Widely acclaimed in his time as the “last wild Indian” in America, Ishi lived most of his life completely outside modern culture. At 50 years of age, in 1911, he emerged near the present-day foothills of Lassen Peak, also known as Wa ganu p’a.
Ishi means “man” in the Yana language. The anthropologist Alfred Kroeber gave this name to the man because in the Yahi culture, tradition demanded that he not speak his name or that of anyone who was dead. When asked his name, he said: “I have none, because there were no people to name me,” meaning that no Yahi had ever spoken his name. He was taken in by anthropologists at the University of California, Berkeley, who both studied him and hired him as a research assistant. He lived most of his remaining five years in a university building in San Francisco.
Prior to the California Gold Rush of 1848–1855, the Yahi population numbered 404 in California, but the total Yana numbered 2,997. The gold rush brought tens of thousands of miners and settlers to northern California, putting pressure on native populations. Gold mining damaged water supplies and killed fish; the deer left the area. The settlers brought new diseases such as smallpox and measles. The northern Yana group became extinct and the central and southern groups and Yahi populations dropped dramatically. Searching for food, they came into conflict with settlers, leading to bounties on the natives by the settlers.
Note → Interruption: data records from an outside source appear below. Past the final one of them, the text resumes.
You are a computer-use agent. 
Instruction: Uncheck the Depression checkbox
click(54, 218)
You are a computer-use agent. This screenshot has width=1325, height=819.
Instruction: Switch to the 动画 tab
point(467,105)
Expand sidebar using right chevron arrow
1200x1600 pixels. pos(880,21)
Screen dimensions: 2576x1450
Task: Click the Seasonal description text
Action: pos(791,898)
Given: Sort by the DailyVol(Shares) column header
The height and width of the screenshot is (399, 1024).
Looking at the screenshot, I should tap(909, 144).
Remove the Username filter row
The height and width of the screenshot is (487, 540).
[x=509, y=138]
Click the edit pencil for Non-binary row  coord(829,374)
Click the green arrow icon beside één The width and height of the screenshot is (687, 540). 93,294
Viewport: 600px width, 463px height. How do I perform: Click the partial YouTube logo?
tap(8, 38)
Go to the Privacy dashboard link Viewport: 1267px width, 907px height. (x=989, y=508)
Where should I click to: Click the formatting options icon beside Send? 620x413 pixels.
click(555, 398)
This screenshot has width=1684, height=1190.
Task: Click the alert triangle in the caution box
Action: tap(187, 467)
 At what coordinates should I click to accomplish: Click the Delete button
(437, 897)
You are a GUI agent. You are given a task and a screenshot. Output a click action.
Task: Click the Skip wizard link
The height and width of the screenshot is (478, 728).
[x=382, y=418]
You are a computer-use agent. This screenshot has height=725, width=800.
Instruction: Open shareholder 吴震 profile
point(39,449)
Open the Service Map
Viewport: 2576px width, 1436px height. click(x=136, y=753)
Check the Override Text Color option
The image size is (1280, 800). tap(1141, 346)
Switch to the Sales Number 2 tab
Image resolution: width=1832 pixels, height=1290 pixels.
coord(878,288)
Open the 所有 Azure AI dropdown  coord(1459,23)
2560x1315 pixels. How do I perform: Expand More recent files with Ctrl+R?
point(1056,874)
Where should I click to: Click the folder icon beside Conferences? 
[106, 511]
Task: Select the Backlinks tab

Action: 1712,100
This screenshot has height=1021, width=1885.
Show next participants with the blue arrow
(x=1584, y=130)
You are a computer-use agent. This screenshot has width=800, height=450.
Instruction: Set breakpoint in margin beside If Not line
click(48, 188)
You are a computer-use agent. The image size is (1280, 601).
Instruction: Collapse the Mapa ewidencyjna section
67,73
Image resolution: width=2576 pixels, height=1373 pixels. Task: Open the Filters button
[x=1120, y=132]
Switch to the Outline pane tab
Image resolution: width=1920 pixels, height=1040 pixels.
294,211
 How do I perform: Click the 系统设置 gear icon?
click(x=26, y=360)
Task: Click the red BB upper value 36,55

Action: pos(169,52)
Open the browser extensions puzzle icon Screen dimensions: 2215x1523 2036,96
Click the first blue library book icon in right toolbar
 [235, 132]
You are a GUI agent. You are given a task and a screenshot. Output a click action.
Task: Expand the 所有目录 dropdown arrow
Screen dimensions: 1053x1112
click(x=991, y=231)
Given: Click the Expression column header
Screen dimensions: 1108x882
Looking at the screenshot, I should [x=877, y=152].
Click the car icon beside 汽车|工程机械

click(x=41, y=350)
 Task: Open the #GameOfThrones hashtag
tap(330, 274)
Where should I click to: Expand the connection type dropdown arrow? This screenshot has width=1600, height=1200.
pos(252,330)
Prices included 50 cents per scalp and 5 dollars per head. In 1865, 17 men surrounded and massacred 50 Yahi Indians while the Yahi slept in bed.
Ishi lived three years beyond the raid alone, the last of his tribe. Finally, starving and with nowhere to go, at around the age of 50 on August 29, 1911, Ishi walked out into the occidental world. He was captured attempting to forage for meat near Oroville, California after forest fires in the area.